Establishing the Shrine and creating the statue proved to be more complicated. To support this endeavor, Fr. Sweeny solicited prayers (one million rosaries). Though he never asked for funds, faithful who shared his dream for the shrine began to mail in unsolicited donations. 

After years of prayers and searching for a sculptor, in 1980 Fr. Sweeny contracted Charles Parks to construct the 32-foot steel Madonna. The statue was completed in 1982, on display in multiple cities for several months, and arrived by flatbed truck at Our Lady of Peace in 1983. On October 7, 1983, the Feast of the Holy Rosary, Bishop Pierre DuMaine of the Diocese of San Jose (established in 1981) dedicated the statue and Shrine to the Immaculate Heart of Mary. Fr. Patrick Peyton of the Rosary Crusade was present for the dedication.

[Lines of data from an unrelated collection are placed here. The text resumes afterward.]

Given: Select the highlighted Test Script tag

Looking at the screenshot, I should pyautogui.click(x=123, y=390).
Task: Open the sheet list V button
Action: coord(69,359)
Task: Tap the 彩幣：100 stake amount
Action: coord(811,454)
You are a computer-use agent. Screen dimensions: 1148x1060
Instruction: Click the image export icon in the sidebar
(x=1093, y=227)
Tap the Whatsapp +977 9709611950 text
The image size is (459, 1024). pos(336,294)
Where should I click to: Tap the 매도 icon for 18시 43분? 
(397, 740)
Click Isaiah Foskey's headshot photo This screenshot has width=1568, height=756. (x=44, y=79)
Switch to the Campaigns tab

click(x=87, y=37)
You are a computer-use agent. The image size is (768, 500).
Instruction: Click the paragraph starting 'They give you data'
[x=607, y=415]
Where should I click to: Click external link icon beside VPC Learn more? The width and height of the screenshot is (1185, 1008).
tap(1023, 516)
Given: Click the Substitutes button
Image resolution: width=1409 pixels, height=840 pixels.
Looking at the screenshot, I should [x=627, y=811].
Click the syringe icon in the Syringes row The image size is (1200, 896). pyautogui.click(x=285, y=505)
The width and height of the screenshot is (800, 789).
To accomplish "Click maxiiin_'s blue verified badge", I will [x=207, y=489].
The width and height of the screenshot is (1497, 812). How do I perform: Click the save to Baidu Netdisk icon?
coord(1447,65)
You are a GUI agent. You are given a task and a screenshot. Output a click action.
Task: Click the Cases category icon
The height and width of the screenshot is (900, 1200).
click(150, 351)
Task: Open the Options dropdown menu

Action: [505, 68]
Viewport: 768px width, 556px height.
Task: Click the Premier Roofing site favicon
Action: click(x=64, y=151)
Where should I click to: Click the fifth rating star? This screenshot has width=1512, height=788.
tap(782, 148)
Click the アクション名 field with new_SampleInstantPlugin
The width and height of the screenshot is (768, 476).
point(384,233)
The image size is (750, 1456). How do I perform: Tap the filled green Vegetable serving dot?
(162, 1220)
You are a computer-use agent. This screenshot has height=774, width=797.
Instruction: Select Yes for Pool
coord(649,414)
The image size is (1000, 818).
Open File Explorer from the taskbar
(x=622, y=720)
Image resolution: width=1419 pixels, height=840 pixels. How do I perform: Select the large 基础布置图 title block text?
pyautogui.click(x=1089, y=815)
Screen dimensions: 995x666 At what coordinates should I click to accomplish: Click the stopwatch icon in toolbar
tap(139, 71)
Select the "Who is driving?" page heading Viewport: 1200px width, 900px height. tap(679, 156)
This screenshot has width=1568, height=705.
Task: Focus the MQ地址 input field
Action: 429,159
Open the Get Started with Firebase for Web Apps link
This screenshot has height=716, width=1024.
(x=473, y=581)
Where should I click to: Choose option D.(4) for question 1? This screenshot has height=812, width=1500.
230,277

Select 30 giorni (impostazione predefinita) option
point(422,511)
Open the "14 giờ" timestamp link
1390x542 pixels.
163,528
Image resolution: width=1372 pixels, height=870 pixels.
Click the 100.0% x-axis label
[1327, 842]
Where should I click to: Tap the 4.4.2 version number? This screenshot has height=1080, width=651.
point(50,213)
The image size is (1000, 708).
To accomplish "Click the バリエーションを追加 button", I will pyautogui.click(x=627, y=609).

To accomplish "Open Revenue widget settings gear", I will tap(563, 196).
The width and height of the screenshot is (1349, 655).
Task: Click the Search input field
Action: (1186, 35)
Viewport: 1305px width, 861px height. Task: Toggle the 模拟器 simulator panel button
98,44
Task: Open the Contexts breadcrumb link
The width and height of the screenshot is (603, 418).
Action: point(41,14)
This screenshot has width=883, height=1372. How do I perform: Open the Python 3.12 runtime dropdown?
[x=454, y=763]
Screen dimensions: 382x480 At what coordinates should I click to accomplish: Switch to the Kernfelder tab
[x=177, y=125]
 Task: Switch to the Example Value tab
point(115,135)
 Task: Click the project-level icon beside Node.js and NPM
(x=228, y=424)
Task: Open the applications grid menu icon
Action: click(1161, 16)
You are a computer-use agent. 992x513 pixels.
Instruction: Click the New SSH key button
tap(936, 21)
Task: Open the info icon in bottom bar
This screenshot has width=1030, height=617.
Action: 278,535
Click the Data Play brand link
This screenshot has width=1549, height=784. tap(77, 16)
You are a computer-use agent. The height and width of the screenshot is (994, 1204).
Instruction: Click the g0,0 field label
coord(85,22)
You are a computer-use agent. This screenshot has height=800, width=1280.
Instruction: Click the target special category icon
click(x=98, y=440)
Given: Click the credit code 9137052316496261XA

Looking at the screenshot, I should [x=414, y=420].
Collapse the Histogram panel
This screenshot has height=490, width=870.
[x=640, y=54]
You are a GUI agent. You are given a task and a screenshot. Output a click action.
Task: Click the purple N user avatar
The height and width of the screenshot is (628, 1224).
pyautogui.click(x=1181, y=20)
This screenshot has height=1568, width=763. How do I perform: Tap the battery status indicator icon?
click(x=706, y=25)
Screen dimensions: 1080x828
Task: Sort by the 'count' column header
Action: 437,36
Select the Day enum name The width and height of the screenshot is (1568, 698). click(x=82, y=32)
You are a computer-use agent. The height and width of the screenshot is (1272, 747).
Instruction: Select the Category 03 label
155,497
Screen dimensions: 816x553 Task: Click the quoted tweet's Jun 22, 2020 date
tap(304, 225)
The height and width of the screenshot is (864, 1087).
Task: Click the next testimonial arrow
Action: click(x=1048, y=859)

In 1996, a Family Learning Center was built to accommodate the increasing attendance and request for faith-based activities, yet space continues to be a constraint to the present day.

In 2002, Pope John Paul II thanked Fr. Sweeny for his leadership and recognized him as a Prelate of Honor, addressing him as Monsignor Sweeny. Later that year, Bishop McGrath asked Monsignor Sweeny to retire (due to health concerns) and invited the priests of the Institute of the Incarnate Word (IVE) to assume pastoral leadership at Our Lady of Peace. They continue to staff a flourishing church and shrine today, supported by the Servants of the Lord and the Virgin of Matara (SSVM or “Servidoras”), the feminine branch of the IVE.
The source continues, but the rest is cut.